Source text:

● ● ●

Question

Please HELP!! Question Below

Answer 1

AUUUUMMM!!!!

Answer 2

We are interested in f(10).
When x = 10, which domain should we choose?

Answer 3

the third equation, where x>0

Answer 4

Yes. Substitute x = 10 and isolate |f(10)| and then solve for f(10) without the absolute bars.

Answer 5

but how, i end up with \[\left| f(10) \right| + g(10) = h(10), or h(10) - g(10) = \left| f(10) \right| \]

Answer 6

correct. And whenever you get an equality with an absolute bar such as |y| = a, it means y = +a or y = -a. Apply the same rule here.

Answer 7

so \[f(10) = h(10) - g(10), or f(10) = g(10) - h(10)\]

Answer 8

correct. Now which one has the lower value: h(10) - g(10) or g(10) - h(10) ?

Answer 9

ummmm, not sure

Answer 10

i think its the first but??

Answer 11

i mean the second

Answer 12

Hint: Look at the equation you got for |f(10)| with the absolute bars.

● ● ●

Extracted data:
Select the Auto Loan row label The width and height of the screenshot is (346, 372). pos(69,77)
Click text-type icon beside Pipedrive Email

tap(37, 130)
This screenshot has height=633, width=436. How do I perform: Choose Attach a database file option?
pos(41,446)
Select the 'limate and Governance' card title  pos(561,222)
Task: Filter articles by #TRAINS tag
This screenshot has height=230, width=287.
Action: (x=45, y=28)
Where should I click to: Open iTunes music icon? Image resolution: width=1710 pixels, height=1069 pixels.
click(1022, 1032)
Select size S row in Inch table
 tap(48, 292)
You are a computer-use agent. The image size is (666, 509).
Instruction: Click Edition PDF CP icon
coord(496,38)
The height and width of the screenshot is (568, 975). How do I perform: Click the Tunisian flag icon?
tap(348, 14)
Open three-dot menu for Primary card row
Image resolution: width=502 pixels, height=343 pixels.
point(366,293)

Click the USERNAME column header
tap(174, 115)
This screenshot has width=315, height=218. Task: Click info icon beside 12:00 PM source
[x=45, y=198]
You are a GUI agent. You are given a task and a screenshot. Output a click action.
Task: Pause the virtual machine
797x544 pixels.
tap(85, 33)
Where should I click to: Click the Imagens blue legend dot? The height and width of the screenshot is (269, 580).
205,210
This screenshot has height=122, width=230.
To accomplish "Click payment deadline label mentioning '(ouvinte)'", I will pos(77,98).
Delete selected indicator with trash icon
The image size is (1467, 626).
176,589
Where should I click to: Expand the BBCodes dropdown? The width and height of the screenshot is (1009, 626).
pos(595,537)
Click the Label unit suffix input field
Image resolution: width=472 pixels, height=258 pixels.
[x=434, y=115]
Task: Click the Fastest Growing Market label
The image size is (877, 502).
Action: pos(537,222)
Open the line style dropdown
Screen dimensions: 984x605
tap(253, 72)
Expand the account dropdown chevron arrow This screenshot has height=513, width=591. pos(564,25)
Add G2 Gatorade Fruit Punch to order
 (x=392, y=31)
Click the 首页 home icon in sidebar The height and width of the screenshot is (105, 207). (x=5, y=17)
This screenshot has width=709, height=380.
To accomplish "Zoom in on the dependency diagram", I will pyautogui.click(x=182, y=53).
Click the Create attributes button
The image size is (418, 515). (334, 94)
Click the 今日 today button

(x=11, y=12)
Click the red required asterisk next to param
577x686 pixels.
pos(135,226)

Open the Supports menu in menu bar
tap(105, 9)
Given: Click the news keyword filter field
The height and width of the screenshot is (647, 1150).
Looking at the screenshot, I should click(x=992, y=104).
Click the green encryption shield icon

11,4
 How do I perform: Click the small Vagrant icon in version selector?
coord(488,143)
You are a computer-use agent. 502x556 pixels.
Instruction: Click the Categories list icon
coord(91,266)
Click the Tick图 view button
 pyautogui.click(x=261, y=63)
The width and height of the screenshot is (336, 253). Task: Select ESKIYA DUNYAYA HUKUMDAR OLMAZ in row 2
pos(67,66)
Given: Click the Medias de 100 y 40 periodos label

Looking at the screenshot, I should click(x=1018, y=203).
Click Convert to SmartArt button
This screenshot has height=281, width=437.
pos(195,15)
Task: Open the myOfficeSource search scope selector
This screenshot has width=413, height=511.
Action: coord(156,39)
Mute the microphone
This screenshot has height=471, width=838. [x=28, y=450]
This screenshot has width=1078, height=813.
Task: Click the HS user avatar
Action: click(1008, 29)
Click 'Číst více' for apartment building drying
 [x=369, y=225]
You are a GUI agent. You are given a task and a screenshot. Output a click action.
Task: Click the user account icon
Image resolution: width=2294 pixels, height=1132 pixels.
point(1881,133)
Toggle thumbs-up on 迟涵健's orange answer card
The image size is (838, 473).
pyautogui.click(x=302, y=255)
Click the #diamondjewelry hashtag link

● ● ●

Exercise description:
Answer these from the forum thread:
1. When x = 10, which equation does the thread say to use?
2. According to the thread, what does an equality with absolute bars such as |y| = a mean?
3. What two expressions for f(10) does the thread arrive at?

Answer in full:
1. The third equation, where x>0.
2. y = +a or y = -a.
3. f(10) = h(10) - g(10), or f(10) = g(10) - h(10).